Everything; Nothing

Last week I made a slide with two columns.

On the left: everything AI had changed at our company.

On the right: everything it hadn't.

The left column filled up fast.

Claude Code is now in the hands of engineering, support, and sales. We built auto-redaction for PHI, so a support rep can paste a real ticket into a model without leaking anything we shouldn't. Demo prep and customer research that used to eat a full day now take an afternoon. Internal docs and FAQs that sat half-finished for months get written in one sitting.

Product velocity is up.

So is the QA backlog.

The work moved downstream.

But the right column was the one that kept nagging at me.

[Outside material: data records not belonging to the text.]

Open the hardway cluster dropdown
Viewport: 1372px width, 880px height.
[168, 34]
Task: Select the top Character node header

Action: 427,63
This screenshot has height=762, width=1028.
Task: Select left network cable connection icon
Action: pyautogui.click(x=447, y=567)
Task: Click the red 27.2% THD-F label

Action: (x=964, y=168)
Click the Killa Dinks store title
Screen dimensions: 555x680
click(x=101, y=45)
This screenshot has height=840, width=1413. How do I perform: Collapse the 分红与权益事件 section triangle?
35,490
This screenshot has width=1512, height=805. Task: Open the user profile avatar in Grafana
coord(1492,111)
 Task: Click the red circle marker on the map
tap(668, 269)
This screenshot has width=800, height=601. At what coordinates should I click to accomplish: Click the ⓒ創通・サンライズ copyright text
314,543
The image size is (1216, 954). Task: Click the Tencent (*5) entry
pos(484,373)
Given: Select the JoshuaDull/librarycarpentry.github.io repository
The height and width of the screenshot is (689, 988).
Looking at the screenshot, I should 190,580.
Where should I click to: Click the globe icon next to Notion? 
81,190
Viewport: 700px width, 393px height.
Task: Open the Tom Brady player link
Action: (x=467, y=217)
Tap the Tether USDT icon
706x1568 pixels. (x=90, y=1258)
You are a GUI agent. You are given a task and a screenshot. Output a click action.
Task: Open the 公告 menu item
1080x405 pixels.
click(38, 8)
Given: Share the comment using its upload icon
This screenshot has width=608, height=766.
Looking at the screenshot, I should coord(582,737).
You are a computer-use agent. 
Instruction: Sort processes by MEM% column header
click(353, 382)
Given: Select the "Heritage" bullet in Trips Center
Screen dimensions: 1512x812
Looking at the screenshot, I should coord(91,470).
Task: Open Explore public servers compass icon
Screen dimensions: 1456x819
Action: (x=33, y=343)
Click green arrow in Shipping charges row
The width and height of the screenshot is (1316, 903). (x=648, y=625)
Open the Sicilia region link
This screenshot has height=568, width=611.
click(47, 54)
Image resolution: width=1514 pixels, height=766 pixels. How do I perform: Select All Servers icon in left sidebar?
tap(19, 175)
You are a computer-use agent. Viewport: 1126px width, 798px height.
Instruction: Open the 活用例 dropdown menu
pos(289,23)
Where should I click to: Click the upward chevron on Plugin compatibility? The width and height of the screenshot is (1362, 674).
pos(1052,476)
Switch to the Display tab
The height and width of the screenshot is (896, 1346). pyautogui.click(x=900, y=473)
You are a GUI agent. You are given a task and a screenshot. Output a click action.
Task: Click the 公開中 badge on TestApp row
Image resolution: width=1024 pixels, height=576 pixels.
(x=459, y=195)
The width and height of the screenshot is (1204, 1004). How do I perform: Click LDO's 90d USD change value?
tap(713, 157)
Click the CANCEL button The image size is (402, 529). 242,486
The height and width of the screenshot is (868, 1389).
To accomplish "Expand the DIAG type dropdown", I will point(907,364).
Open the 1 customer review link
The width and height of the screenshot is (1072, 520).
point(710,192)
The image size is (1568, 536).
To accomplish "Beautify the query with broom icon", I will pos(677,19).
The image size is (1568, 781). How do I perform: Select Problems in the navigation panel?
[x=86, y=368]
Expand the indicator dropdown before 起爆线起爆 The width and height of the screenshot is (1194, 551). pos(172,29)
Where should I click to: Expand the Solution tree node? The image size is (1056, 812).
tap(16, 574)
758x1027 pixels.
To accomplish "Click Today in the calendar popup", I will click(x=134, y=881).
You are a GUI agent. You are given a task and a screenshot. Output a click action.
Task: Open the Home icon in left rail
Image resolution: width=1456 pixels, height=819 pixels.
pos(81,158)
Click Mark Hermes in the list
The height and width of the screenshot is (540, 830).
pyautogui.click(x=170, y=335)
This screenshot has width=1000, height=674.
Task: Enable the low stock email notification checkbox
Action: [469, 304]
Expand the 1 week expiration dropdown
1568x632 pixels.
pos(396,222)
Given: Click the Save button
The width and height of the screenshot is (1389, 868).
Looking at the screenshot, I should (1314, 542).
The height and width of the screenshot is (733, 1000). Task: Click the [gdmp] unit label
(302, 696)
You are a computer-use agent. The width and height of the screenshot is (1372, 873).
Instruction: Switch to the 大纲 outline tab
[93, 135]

I had been listening to Dan Shipper on Lenny's Podcast, in an episode called "The AI paradox: More automation, more humans, more work." Shipper runs Every, and his point stuck with me: the more the machine automates, the more people you need to aim it, check it, and own what it produces.

That matched what I was seeing.

AI hasn't lowered our need for people. If anything, it has grown the pile of work in front of them.

Strategy held too.

Shipper said SaaS isn't dead, and I mostly agree. Nobody is going to vibe-code an EMR. The compliance, the edge cases, the decade of domain logic buried in the product, none of it gives way to a clever prompt over a weekend.

The market is still the market.

Our total addressable market is the same size it was a year ago, and the same competitors are chasing the same customers. AI mostly adds noise.

There's a thread on Hacker News right now titled "Can we have the day off?" The premise is fair: if AI makes us this much more productive, shouldn't we be working less?

One commenter answered it more honestly than I could have:

"If you are able to produce the same amount of work by midday Monday we expect you to increase the amount of output in the current system by 14x."

That's what the left column misses on its own.

The speed is real, and it gets reinvested every time.

Faster code means a longer QA queue. The floor comes up, and so does the bar.

So both columns are true at once.

Everything about how we work has changed.

What the work is for hasn't moved.

We still build software for people with a job to do, and they pay for it because it does that job better than the alternative.

AI made the work faster.

Deciding what problems to solve is still the most fundamental question your team needs to get right.

Maybe AI can help with that.

But I wouldn't leave it to AI alone.

AI has changed everything; AI has changed nothing.